- _DOCUMENT EXCERPT_
# # #

Early childhood educators are often undervalued in our society, but the work that we do is extremely impactful and meaningful in a person’s life. We take this work very seriously.We do sing songs and read stories and play games and bake things as part of my job, and it is fun and silly and usually messy and sometimes trying and exhausting, but the way that we do these things and the experience that a child has in preschool is crucial, and we are always mindful of that.
School Readiness and the Next Chapters
It would be great if kids could play outside for the rest of their childhoods, but we understand that this is not possible for most families, including my own. Many students at Fiddleheads will go on to traditional classrooms in public or private schools. We do want children to be prepared to enter these new experiences comfortably and with confidence. Much of our work at Fiddleheads is applicable to traditional classroom readiness. We have a structured routine, and we have expectations of accountability. We practice literacy readiness by reading aloud a story connected to our thematic activities every day. We have daily craft and project opportunities that require sitting at a table and practicing proper use of tools and materials like scissors, glue, paintbrushes, crayons, etc. We cook and bake, which requires following sequential steps and measuring exact amounts. We work hard to hone our emotional intelligence and social and communication skills. We foster independent problem solving skills that help children feel confident in new situations. These are all practices that will translate into success in a traditional classroom. The time that we spend on creative free play, emotional intelligence, exploring physical challenges and supporting child-led investigation of the natural world is helpful to our students as whole people. Our work is in aiming to have our outgoing students ready to learn and take on new experiences, so that they are confident, socially prepared, curious, and successful with the next chapters in their lives.
Getting Outside and Out of Ourselves
An astounding fact of American life is that our children are indoors more than our prisoners. At Fiddleheads we go against that trend and spend as much of the day as we can outdoors. Outside time allows for young children’s natural noise and activity levels to go largely unfettered. Everything is effortlessly engaging, and getting messy while playing with ice, mud, dirt, sap or water is perfectly natural here.

# # #

- _EXERCISE DATA_
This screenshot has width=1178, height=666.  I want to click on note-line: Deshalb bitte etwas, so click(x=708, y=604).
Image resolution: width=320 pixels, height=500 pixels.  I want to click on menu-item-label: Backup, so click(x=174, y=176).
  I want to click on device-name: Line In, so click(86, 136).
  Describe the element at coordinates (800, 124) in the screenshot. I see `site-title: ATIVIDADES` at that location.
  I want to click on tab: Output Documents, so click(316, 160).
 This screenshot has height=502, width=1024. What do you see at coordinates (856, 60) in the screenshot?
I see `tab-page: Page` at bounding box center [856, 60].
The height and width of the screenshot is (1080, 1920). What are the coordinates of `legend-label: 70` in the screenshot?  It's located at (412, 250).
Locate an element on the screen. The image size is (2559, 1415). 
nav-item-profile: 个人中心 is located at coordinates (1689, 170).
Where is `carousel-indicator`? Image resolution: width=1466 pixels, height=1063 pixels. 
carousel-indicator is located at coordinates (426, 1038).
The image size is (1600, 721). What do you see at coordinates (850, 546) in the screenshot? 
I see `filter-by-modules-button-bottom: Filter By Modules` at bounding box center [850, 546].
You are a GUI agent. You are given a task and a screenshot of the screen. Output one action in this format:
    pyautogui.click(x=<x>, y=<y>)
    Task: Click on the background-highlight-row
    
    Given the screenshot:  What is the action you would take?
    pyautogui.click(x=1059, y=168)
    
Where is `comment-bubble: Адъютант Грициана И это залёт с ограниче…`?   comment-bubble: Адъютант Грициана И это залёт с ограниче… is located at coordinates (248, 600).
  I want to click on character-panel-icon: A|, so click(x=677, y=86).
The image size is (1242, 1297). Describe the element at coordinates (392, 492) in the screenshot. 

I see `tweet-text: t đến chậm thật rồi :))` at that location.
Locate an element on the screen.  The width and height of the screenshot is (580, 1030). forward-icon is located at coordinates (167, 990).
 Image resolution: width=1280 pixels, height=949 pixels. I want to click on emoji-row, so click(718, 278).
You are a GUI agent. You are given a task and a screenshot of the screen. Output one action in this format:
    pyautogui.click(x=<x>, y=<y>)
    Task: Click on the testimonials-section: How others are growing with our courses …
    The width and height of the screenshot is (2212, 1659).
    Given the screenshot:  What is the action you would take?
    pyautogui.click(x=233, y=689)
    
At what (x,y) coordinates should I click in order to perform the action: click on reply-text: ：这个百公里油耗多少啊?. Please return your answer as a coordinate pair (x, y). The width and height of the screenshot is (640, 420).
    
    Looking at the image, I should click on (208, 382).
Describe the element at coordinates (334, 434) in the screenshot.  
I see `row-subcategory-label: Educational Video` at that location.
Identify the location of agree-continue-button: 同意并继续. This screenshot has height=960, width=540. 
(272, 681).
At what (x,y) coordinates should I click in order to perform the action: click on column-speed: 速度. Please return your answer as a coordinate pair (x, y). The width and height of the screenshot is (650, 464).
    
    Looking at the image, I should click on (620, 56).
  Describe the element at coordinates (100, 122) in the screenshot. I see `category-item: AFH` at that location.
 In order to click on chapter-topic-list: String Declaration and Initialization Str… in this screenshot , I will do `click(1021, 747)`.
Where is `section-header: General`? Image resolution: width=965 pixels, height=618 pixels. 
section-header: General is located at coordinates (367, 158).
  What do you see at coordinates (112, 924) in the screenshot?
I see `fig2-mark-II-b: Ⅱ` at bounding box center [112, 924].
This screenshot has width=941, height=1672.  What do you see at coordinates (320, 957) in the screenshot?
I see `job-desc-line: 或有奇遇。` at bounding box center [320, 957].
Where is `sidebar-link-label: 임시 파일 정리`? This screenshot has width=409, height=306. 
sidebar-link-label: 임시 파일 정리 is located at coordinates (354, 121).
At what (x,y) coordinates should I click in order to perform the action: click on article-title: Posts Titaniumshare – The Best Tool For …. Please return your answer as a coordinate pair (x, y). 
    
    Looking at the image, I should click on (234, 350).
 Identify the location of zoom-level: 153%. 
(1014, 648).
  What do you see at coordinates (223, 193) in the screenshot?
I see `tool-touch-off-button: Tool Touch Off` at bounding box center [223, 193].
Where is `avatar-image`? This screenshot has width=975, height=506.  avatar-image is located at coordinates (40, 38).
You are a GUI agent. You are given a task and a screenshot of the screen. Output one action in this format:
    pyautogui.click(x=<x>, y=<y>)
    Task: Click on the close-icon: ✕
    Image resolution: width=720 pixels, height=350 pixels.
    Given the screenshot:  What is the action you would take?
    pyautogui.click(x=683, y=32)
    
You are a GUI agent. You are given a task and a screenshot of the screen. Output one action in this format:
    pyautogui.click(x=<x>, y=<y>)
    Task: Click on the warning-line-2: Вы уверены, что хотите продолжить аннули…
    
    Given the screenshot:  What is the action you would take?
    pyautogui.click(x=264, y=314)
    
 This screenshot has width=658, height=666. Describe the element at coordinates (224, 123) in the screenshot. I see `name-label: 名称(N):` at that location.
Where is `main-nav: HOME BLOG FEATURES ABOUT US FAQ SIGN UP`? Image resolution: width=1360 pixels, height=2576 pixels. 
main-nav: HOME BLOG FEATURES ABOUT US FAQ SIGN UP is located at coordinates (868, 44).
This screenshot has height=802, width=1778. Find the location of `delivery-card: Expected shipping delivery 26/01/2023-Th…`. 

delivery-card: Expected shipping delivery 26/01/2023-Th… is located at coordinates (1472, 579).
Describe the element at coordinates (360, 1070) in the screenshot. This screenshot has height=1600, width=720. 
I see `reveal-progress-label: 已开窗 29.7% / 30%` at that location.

# # #

- _LIST OF TASKS_
**a)** Quote everything in the preschool text from "Getting Outside and" down to "perfectly natural here.".
**b)** Rewrite the rows from the first one down to the one containing "center [850, 546].", swapping "image size" for "image dimensions" and leaving everything else unchanged. Give only those rows.
The preschool text and the rows are independent material.

- _RESULTS BY TASK_
**a)**
Getting Outside and Out of Ourselves
An astounding fact of American life is that our children are indoors more than our prisoners. At Fiddleheads we go against that trend and spend as much of the day as we can outdoors. Outside time allows for young children’s natural noise and activity levels to go largely unfettered. Everything is effortlessly engaging, and getting messy while playing with ice, mud, dirt, sap or water is perfectly natural here.

**b)**
This screenshot has width=1178, height=666.  I want to click on note-line: Deshalb bitte etwas, so click(x=708, y=604).
Image resolution: width=320 pixels, height=500 pixels.  I want to click on menu-item-label: Backup, so click(x=174, y=176).
  I want to click on device-name: Line In, so click(86, 136).
  Describe the element at coordinates (800, 124) in the screenshot. I see `site-title: ATIVIDADES` at that location.
  I want to click on tab: Output Documents, so click(316, 160).
 This screenshot has height=502, width=1024. What do you see at coordinates (856, 60) in the screenshot?
I see `tab-page: Page` at bounding box center [856, 60].
The height and width of the screenshot is (1080, 1920). What are the coordinates of `legend-label: 70` in the screenshot?  It's located at (412, 250).
Locate an element on the screen. The image dimensions is (2559, 1415). 
nav-item-profile: 个人中心 is located at coordinates (1689, 170).
Where is `carousel-indicator`? Image resolution: width=1466 pixels, height=1063 pixels. 
carousel-indicator is located at coordinates (426, 1038).
The image dimensions is (1600, 721). What do you see at coordinates (850, 546) in the screenshot? 
I see `filter-by-modules-button-bottom: Filter By Modules` at bounding box center [850, 546].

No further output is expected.